=== Selected text ===

News / Europe

    Turkey PM Challenged as 3 Ministers Quit Over Scandal

    Turkey's Prime Minister Tayyip Erdogan addresses his supporters upon his arrival to Esenboga Airport in Ankara, Dec. 24, 2013.
    Turkey's Prime Minister Tayyip Erdogan addresses his supporters upon his arrival to Esenboga Airport in Ankara, Dec. 24, 2013.
    Reuters
     Three members of Turkey's cabinet resigned over a high-level corruption scandal on Wednesday, and one called on Prime Minister Tayyip Erdogan to follow suit.
     
    The unprecedented challenge raised the temperature in a week-long crisis that has pitted a defiant Erdogan against the Turkish judiciary and reignited anti-government sentiment which has simmered since the mass street-protests of mid-2013.
     
    The resigning interior, economy and environment ministers each had a son detained on Dec. 17 as police went public with a long-running investigation into graft allegations involving state-run lender Halkbank. Two of the sons remain in custody along with 22 others, including the head of the bank.
     
    The first two ministers echoed the premier in deeming the probe a baseless plot against the government. But Environment Minister Erdogan Bayraktar turned against the Turkish leader.
     
    “For the sake of the wellbeing of this nation and country, I believe the prime minister should resign,” he told NTV news.
     
    By breaking ranks, Bayraktar may have diluted any easing of pressure on Erdogan afforded by the stepping-down of Interior Minister Muammer Guler and Economy Minister Zafer Caglayan - though some analysts said they had moved too late anyway.

=== Data section ===

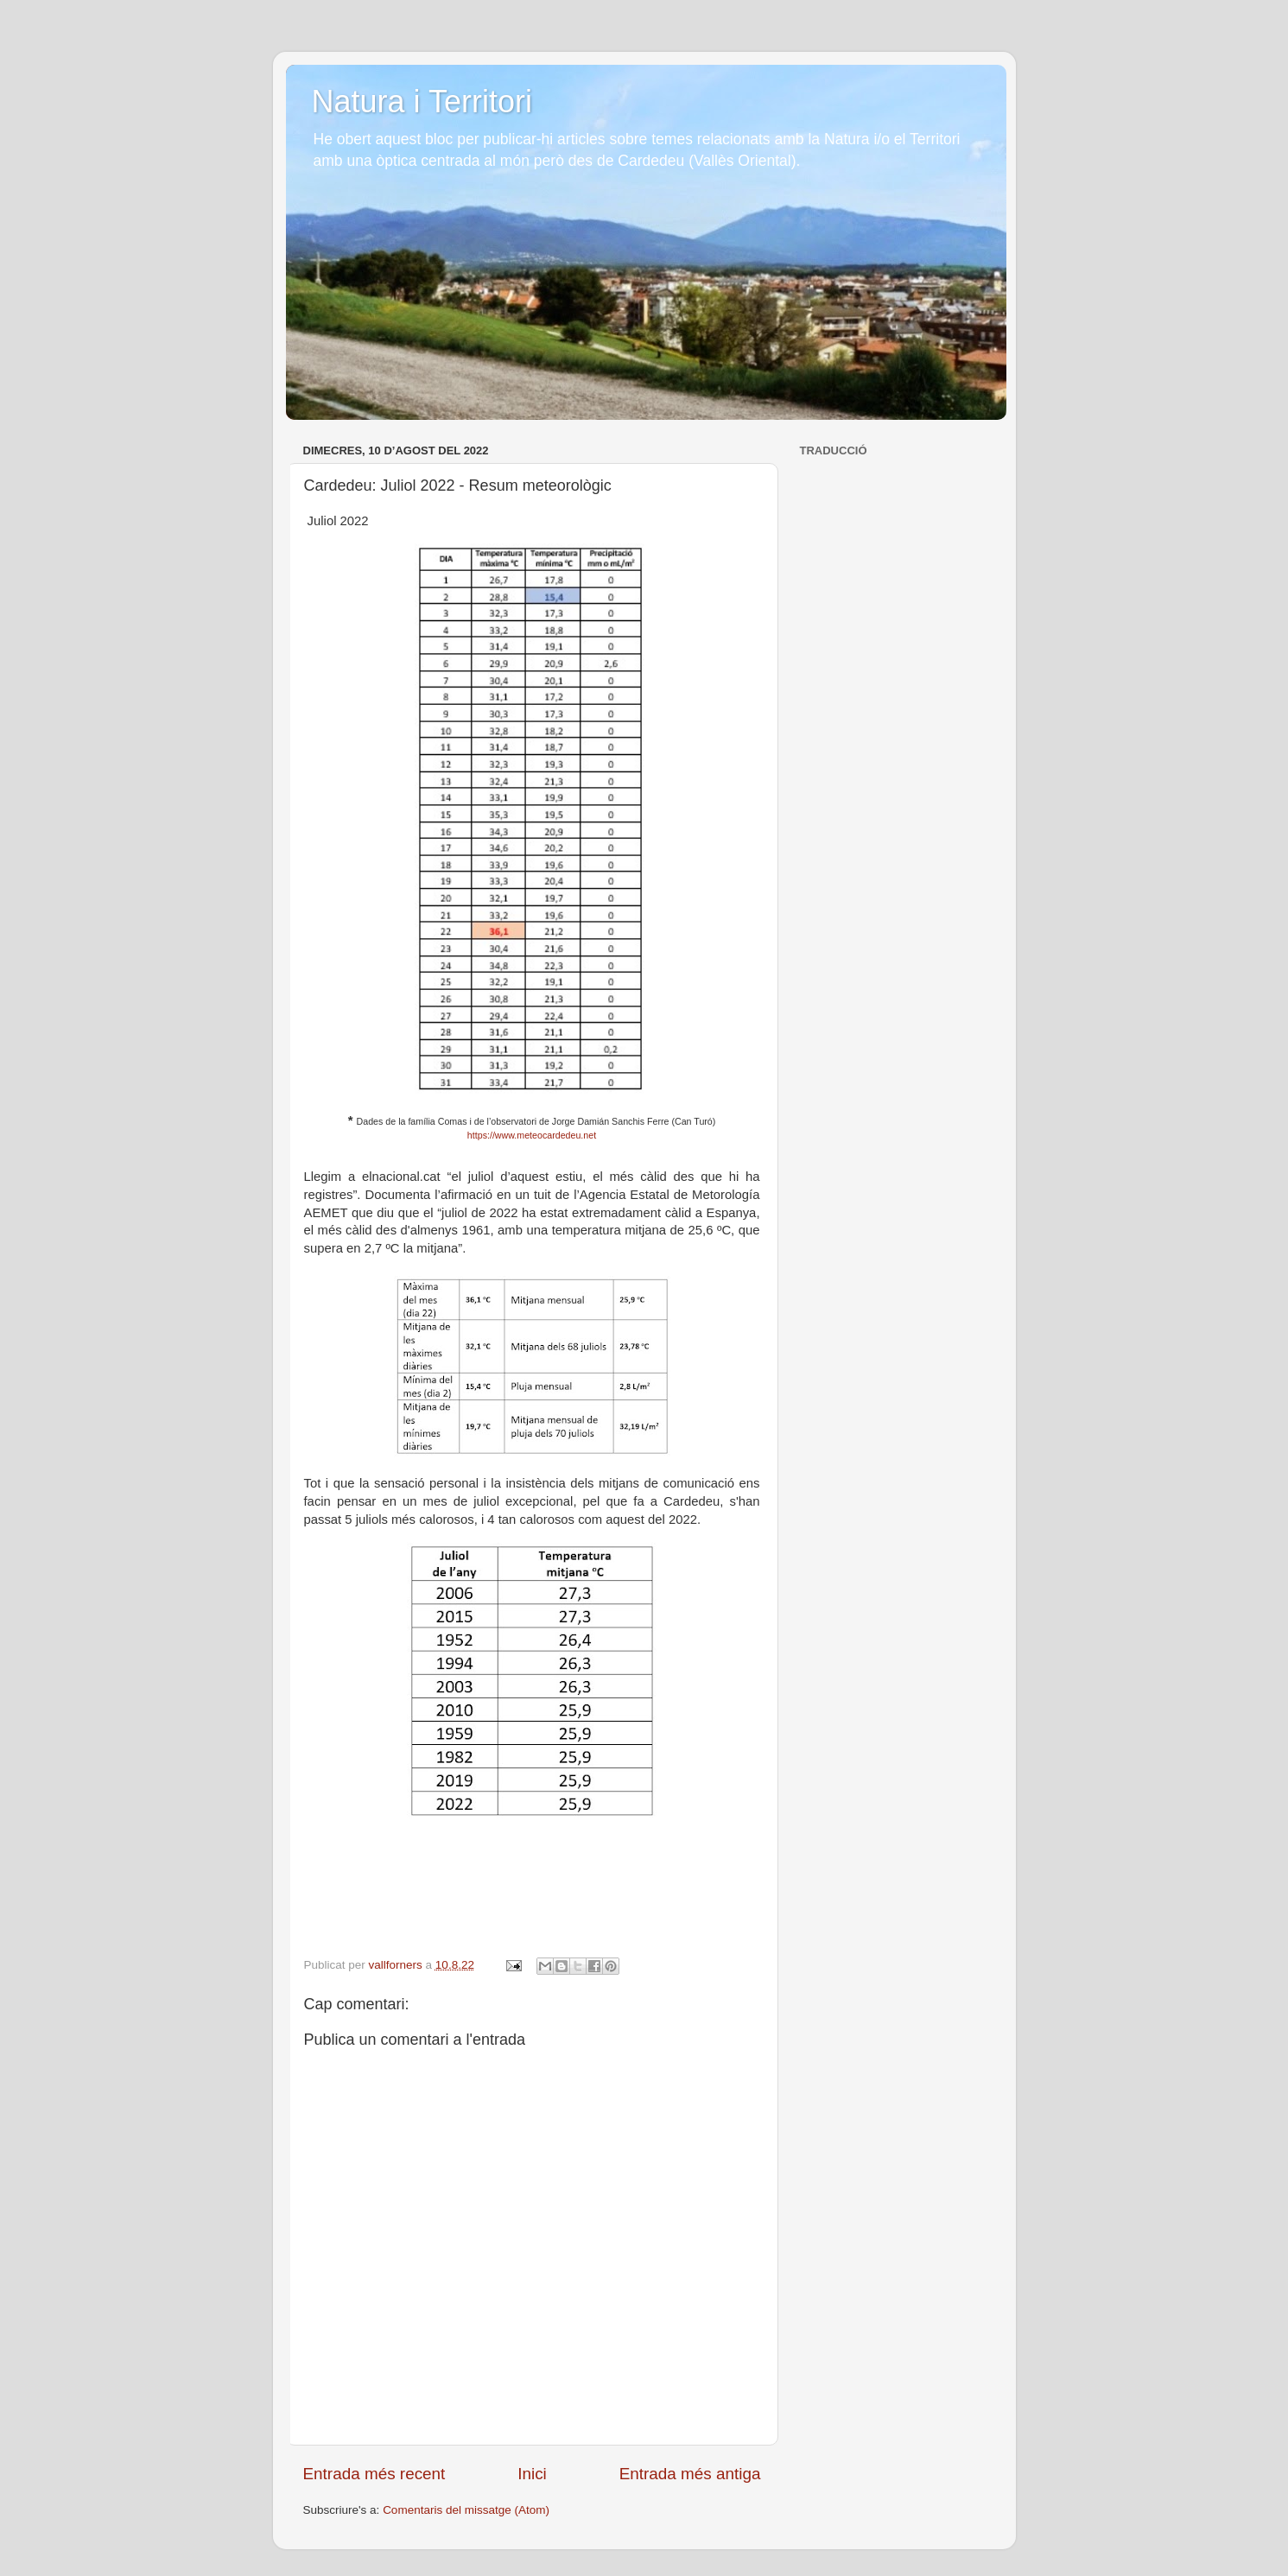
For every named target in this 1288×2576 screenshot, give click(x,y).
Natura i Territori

===
=== Data section ===

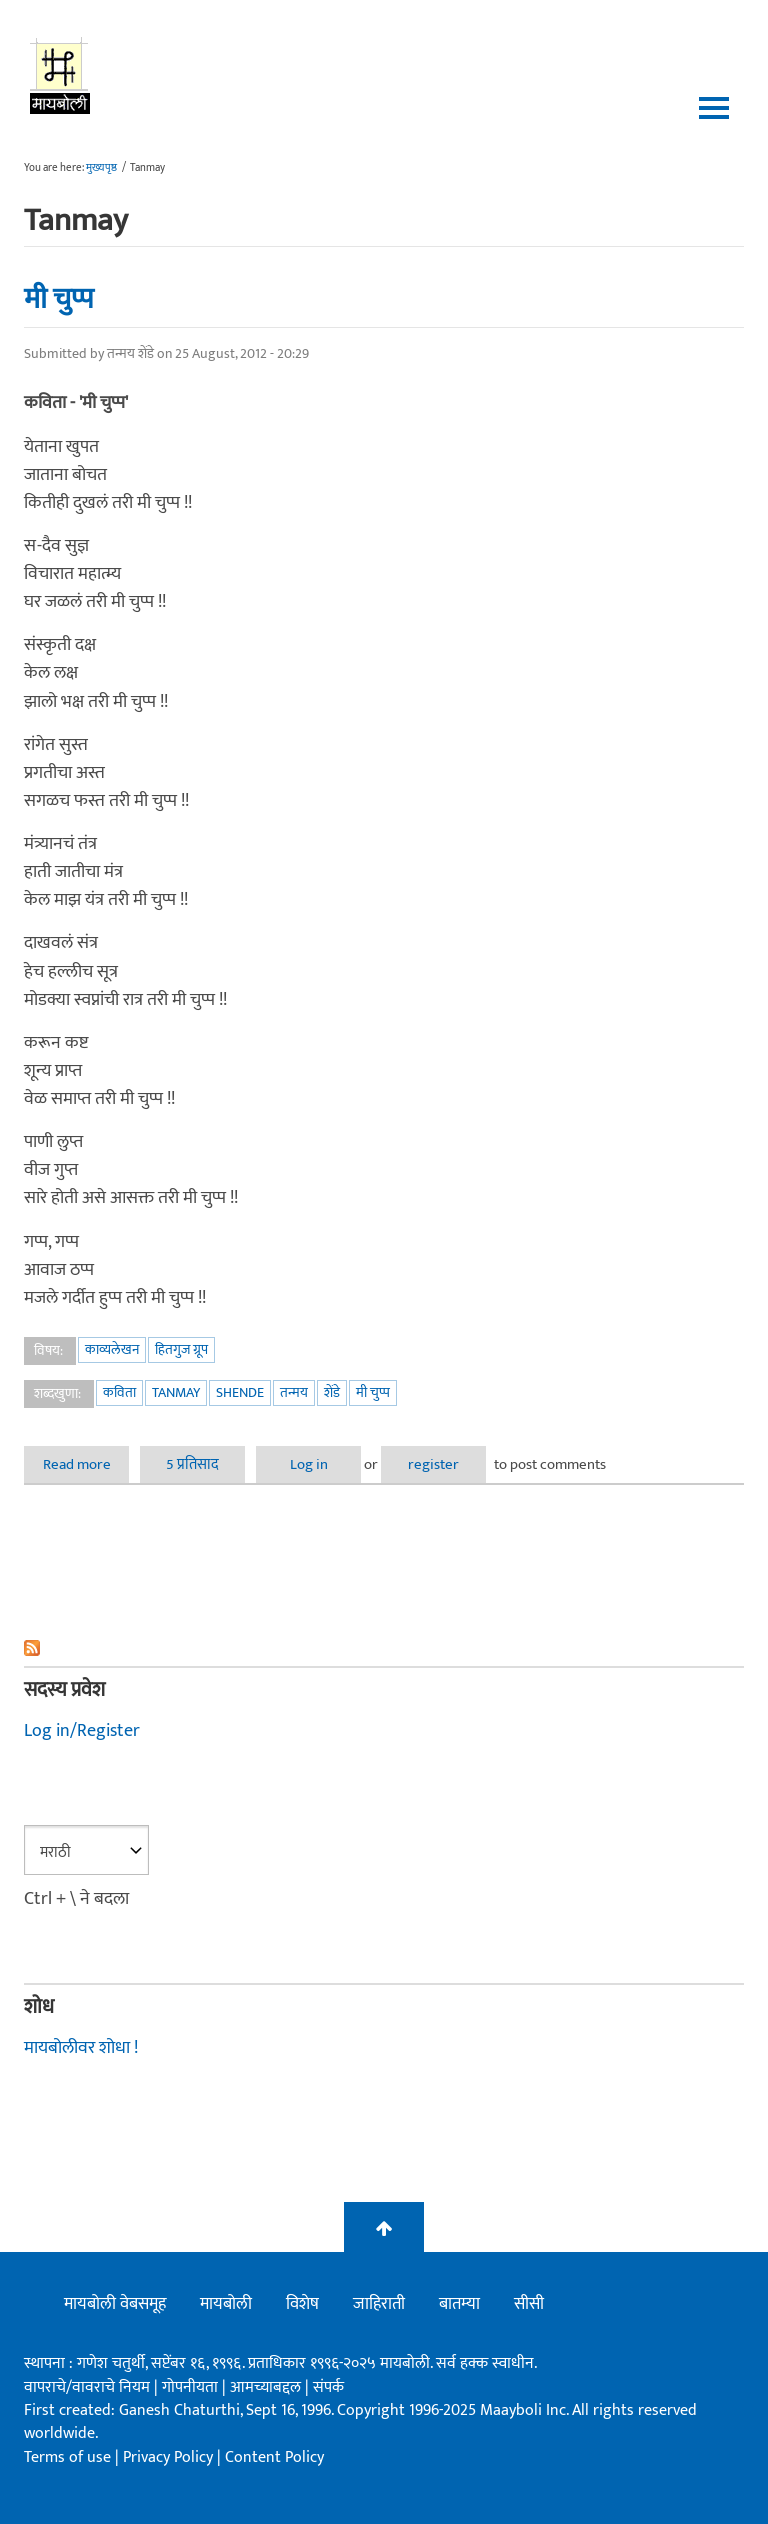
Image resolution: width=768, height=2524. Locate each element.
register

===

## Challenges
1. Quote the article on Turkey's cabinet resignations, starting at "The resigning interior, economy" and ending at "too late anyway.".
2. Using the article on Turkey's cabinet resignations, answer these:
(a) On what date were the ministers' sons detained?
(b) Which state-run lender is involved in the graft allegations?
(c) Which minister said the prime minister should resign?
The data comes from a source unrelated to the article on Turkey's cabinet resignations.

## Final answers
1.
The resigning interior, economy and environment ministers each had a son detained on Dec. 17 as police went public with a long-running investigation into graft allegations involving state-run lender Halkbank. Two of the sons remain in custody along with 22 others, including the head of the bank.
     
    The first two ministers echoed the premier in deeming the probe a baseless plot against the government. But Environment Minister Erdogan Bayraktar turned against the Turkish leader.
     
    “For the sake of the wellbeing of this nation and country, I believe the prime minister should resign,” he told NTV news.
     
    By breaking ranks, Bayraktar may have diluted any easing of pressure on Erdogan afforded by the stepping-down of Interior Minister Muammer Guler and Economy Minister Zafer Caglayan - though some analysts said they had moved too late anyway.

2.
(a) Dec. 17
(b) Halkbank
(c) Environment Minister Erdogan Bayraktar